Text to read:

● ● ● ● ●

# Vostok ''1967 Amphibia'' ...



## Guest (Aug 14, 2009)

I've just discovered this model whilst surfing, Macho, and brutally handsome looking watch with the stainless bracelet option.Anybody got one ?.Maybe just TOO big,heavy and crazy looking outside a scuba dive [unless you are [built like] a nightclub doorman perhaps]. How do you find it ?.Any wear/wrist shots to get an idea ?.


----------



## compas (Oct 13, 2006)

I have one, i put some pics some weeks ago but it seems they are lost with the changue of server.










It is a big and heavy watch, but i think it is quite "usable", it looks quite good on the wrist



















I am quite happy with him.


----------



## Guest (Aug 15, 2009)

Thanks !

And''Tah'' for the pictures,I like the last one showing of the Lume.Seems very readable as well this one.


----------



## suggsy (Aug 25, 2008)

Wow, i love that 1967 Vostok, i MUST have one, where can i buy one? (1967 was a good year, i was born lol)


----------



## Guest (Aug 26, 2009)

suggsy said:


> Wow, i love that 1967 Vostok, i MUST have one, where can i buy one? (1967 was a good year, i was born lol)


I know,It's WICKED looking is'nt it.There is smirs.com on the net who list these [You do speak Russian,Right ?].Alternatively,I had thought of trying one of the UK Vostok stockists [Although i have'nt seen these listed]to ask if they could get one in for me.Rugift.com in Florida have these listed,but i'd rather not buy one in such a roundabout way,saving a few quid as well over it would cost from them.

Any ideas anyone ?.


----------



## spankone (Sep 17, 2008)

i'm suprised it actually looks alright considering its a vostok


----------



## Guest (Aug 26, 2009)

spankone said:


> i'm suprised it actually looks alright considering its a vostok


Hey,Spankone !.

I know the run of the mill Vostok military and automatics etc can look a bit tacky maybe.What with the chrome plated cases and slightly wacky dial emblems [For civilian use anyway].But did you ever check out Vostok's Europe series watches ?.Large range if you can the full one,And with some models in the ''Submarine'' and ''Arktika'' ranges,damn nice i'd say.

As far as buying one of the 1967 Amphibias goes.I've just checked out the exchange rate,and you'll pay about as much for one of these from Russia [smirs] as buying from Rugift [states].And come to think of it,you may well find that to the UK, they are shipped from Russia anyway.


----------



## suggsy (Aug 25, 2008)

littlealex said:


> spankone said:
> 
> 
> > i'm suprised it actually looks alright considering its a vostok
> ...


Cool, i'll check them out


----------



## Guest (Aug 27, 2009)

suggsy said:


> littlealex said:
> 
> 
> > spankone said:
> ...


Look over redarmywatches.com suggsy.


----------



## suggsy (Aug 25, 2008)

littlealex said:


> suggsy said:
> 
> 
> > littlealex said:
> ...


Will do, thanks for the tip


----------

● ● ● ● ●

Data records:
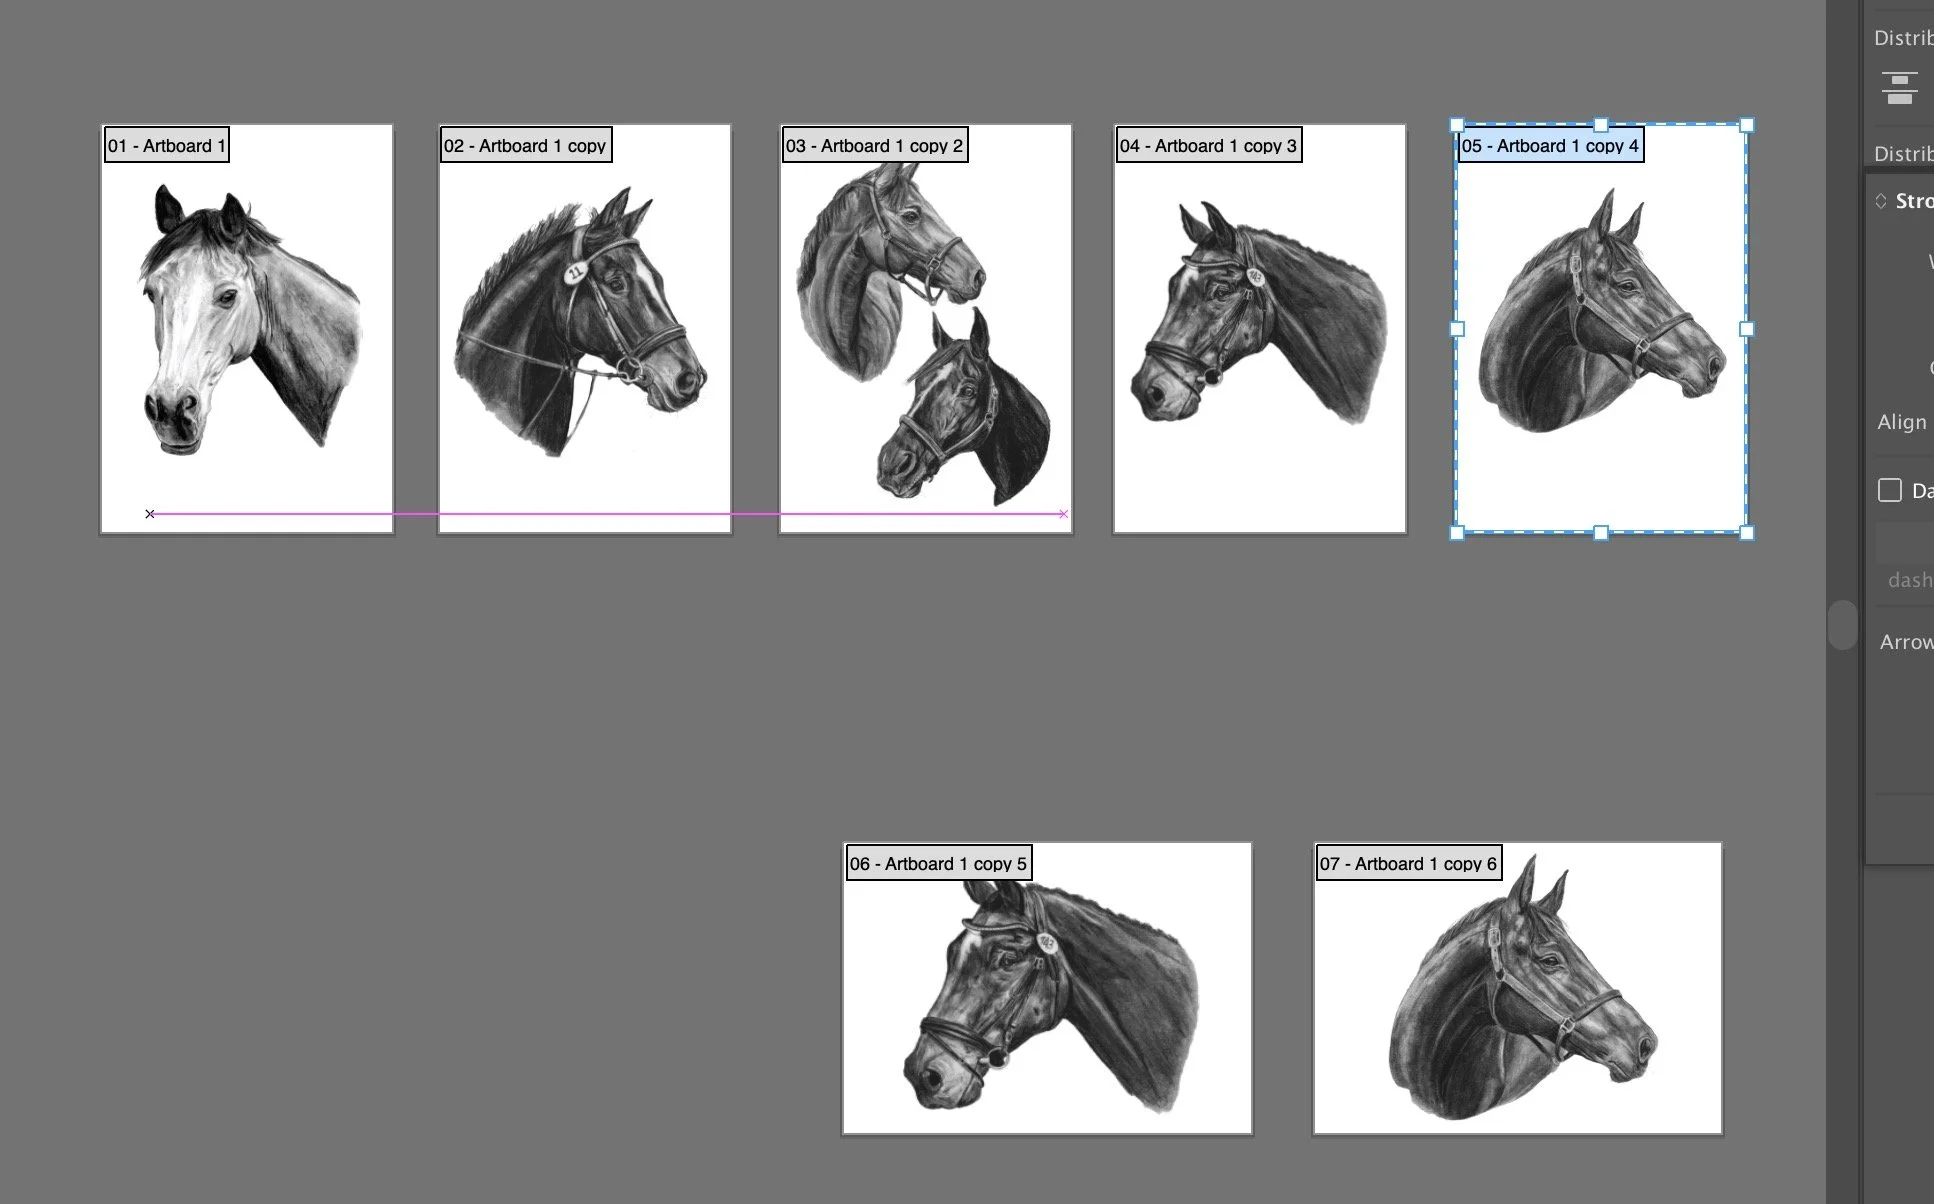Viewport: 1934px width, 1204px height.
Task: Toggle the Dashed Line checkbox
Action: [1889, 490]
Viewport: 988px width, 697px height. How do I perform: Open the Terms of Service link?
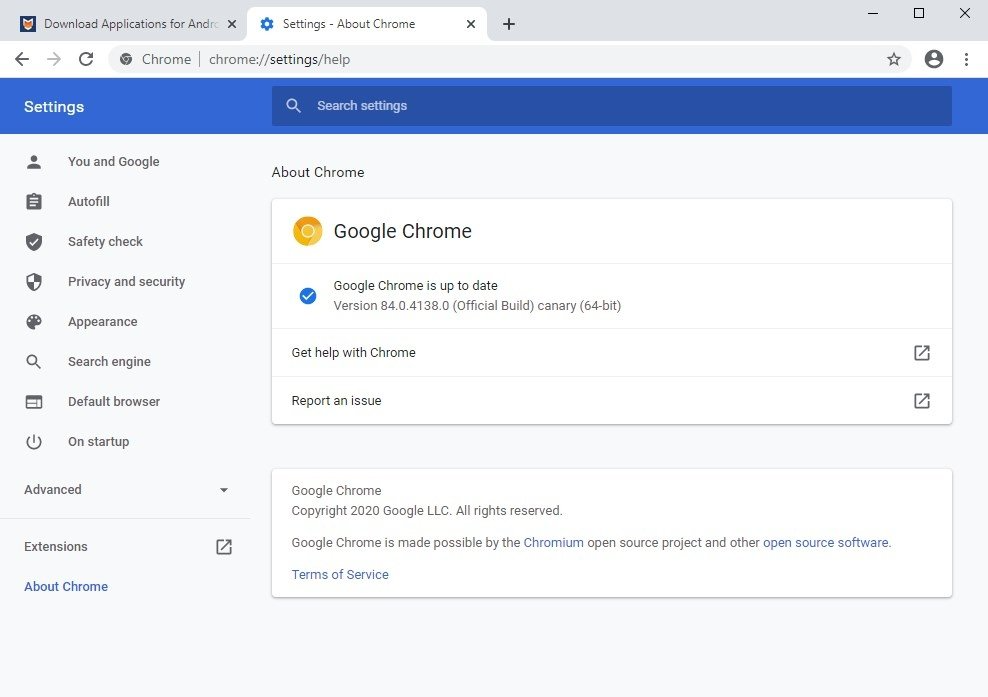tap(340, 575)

● ● ● ● ●

Brief: Rewrite the Vostok thread between "I know,It's WICKED" and "(Sep 17, 2008)", inclusive, changing "WICKED" to "STUNNING". Rely solely on the Vostok thread.

Full response:
I know,It's STUNNING looking is'nt it.There is smirs.com on the net who list these [You do speak Russian,Right ?].Alternatively,I had thought of trying one of the UK Vostok stockists [Although i have'nt seen these listed]to ask if they could get one in for me.Rugift.com in Florida have these listed,but i'd rather not buy one in such a roundabout way,saving a few quid as well over it would cost from them.

Any ideas anyone ?.


----------



## spankone (Sep 17, 2008)